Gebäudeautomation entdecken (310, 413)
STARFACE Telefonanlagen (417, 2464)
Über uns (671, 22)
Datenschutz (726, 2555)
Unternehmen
§
What this task involves =
Please reproduce the material in its entirety, exactly as it stands.

Answer for this exercise =
Gebäudeautomation entdecken (310, 413)
STARFACE Telefonanlagen (417, 2464)
Über uns (671, 22)
Datenschutz (726, 2555)
Unternehmen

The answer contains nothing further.